I identify with Beautiful Disaster because I myself live with crazy flaws and I've always wanted a brand of clothing that wants to empower women instead of tearing each other down.
My story is surviving stage four cancer due to NF, In February 2019. I had left a very abusive marriage. Before I left, I had accidentally hit myself in the face, pulling up my blankets. I felt instant pain, and it lasted for months, but I thought I had just badly bruised my cheekbone. I went to a walk inn multiple times telling them about the pain in my face, and they kept telling me it was a tooth infection and to take these antibiotics, and it should go away. This went on for six months and in those six months, my health drastically declined. I was unable to get out of bed or eat. I slept twenty three hours out of the twenty four hours in a day my best friends started noticing this drastic change and became extremely worried.
I was taken to Grace Hospital, where they immediately noticed something was very wrong with my face. They did a CT scan as well as an MRI, and that's when they found my tumor, which was already the size of a baseball. They told me they weren't sure if this was Malignant or not and to go home, but if I was to get worse to Immediately go to health science center.

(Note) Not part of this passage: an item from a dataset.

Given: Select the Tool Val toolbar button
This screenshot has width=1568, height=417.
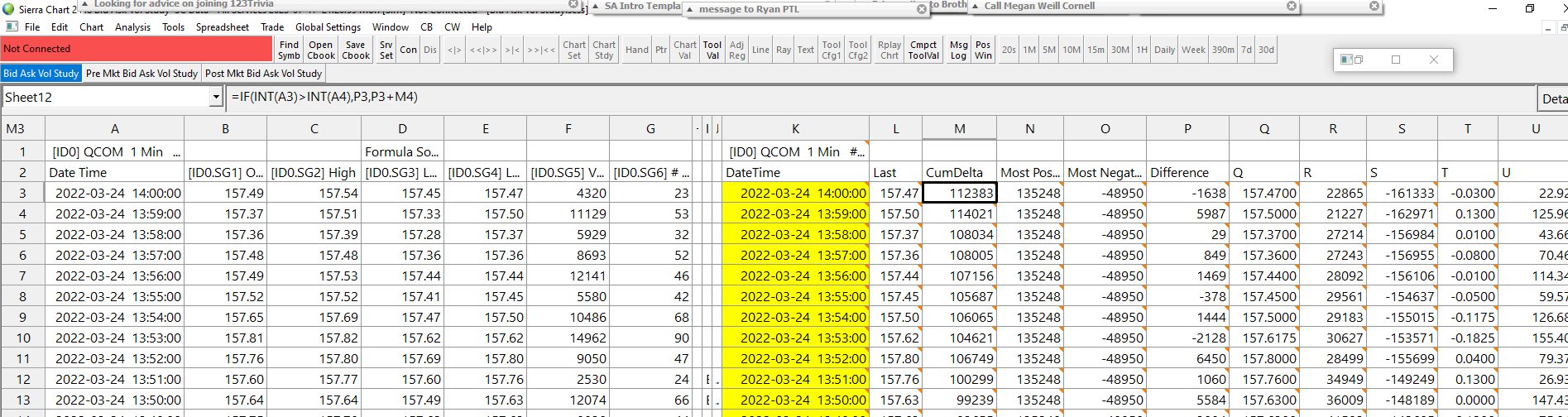Looking at the screenshot, I should click(x=712, y=50).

Unfortunately, it did get much worse for me and I ended up in Health Science Center's emergency room where they did a minor biopsy on my face. I remember screaming in pain because they did this biopsy without any local freezing, after my small biopsy was preformed they admitted me into hospital for two weeks and during that time I underwent another biopsy and with in three days the results came back with my greatest fear... stage four terminal cancer.
I was completely alone when they gave me this diagnosis, even though I had mentioned I had one of my best friends Shayla and my mom were on their way. I was told to make funeral arrangements and that they weren't going to do anything for me. I'm thankful for my friends and my family who didn't take that for an answer and helped me fight to get another doctor's opinion, during this time the doctors wanted to study me (kind of like a living cadaver). I honestly felt so humiliated having student doctors poking at my tumor because my cancer was so rare to them. After the humiliation of being studied and put on stage, I was given 33 weeks of radiation to my face.
During this time, I got myself into another very abusive relationship where it tore apart a lot of friendships that truly meant a lot to me. At the time I didn't care or love myself enough to realize I deserved better. All I knew is I didn't want to die alone and have my children find me, so I stayed even though I knew I wasn't safe.
On November 12, 2019, I had major life saving surgery where they removed my whole upper right side of my face they removed my eye, eye socket, cheekbone, sinus cavity, upper jaw, as well as all my teeth. I was in MICU for 1 week where I almost died twice due to my breathing tube getting clogged. It was very touch and go and during this time I some how came to my senses and got out of the abusive relationship I was in and started healing myself.
I've had 10 reconstruction surgeries to try and rebuild my face and during that time I met the love of my life Joey who came out of nowhere and showed me I was truly worth true love and showed me I was beautiful despite hating what cancer took from me.
My life still has its upside and downs I lost my full term baby boy in July, but still fighting and showing love to everyone!
Without the love and support from my friends, who took the time to stay with me and take care of me after my surgeries, I wouldn't be here to say I made it.
So at the end of my story, I would like to name the beautiful ladies that stood by me. Thank you to Callin, Shayla, Krista and my beautiful mother. Without you, I would not be here today - I love you all. I am now three years cancer free and marrying the love of my life in September. Keep strong and never give up the fights worth fighting.